Cortical homunculus — the somatosensory and motor cortex mapping (Penfield). Each strip of cortex dedicates processing resources proportional to the body part's sensory or motor precision, not its physical size. This is the cortical automaton's functional specialization made visible: the same six-layer columnar architecture, applied across the cortical surface, but with locally adapted transition rules that reflect different functional demands.
The six cytoarchitectonic layers of the neocortex (Schicht 1-6). These layers define the transition rules of the cortical automaton: Layer IV receives feedforward thalamic input, Layers II/III handle lateral corticocortical integration, Layer V projects to subcortical structures, and Layer VI provides thalamic feedback. Every cortical column implements this same basic architecture.

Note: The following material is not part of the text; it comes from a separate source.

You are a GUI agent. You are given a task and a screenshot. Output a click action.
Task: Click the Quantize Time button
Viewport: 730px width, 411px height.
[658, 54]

Brodmann areas — the cytoarchitectonic map of the cerebral cortex. While all cortical columns share the same six-layer architecture, the relative thickness of layers and the density of cell types varies systematically across areas. These variations define different "rule sets" in the cortical automaton, specialized for visual processing (areas 17-19), motor control (area 4), language (areas 44-45), and other functions.
Not Consciousness Itself¶
A critical distinction: the cortical automaton is not consciousness. It is the computational medium -- the hardware clock cycle, the substrate dynamics. Consciousness arises from the interplay between the automaton's dynamics and the models stored in the substrate: the IWM, ISM, EWM, and ESM. Without the automaton's Class 4 dynamics, the models cannot generate a coherent simulation. Without the models, the automaton produces complex dynamics but no self-referential experience. The cortical automaton is to consciousness what a CPU's clock-driven state transitions are to a running program: necessary infrastructure, not the program itself.
Observable Traces¶
This framing yields a concrete observational claim. In a dark, quiet environment with eyes closed, after retinal afterimages have faded, the faint flickering patterns visible against the dark field are not retinal noise but V1-level manifestations of the cortical automaton's ongoing activity. These are the lowest layer of the implicit-explicit boundary becoming momentarily accessible. The progression from simple phosphenes to geometric patterns to hypnagogic imagery during sleep onset represents progressively higher cortical areas being recruited into the observable dynamics -- consistent with the hierarchical permeability account that explains psychedelic phenomenology.
Key Takeaway¶
The cortex is a literal cellular automaton: cortical columns as cells, six-layer architecture as rules, operating in many-thousand-dimensional space. It provides the computational medium for consciousness but is not consciousness itself.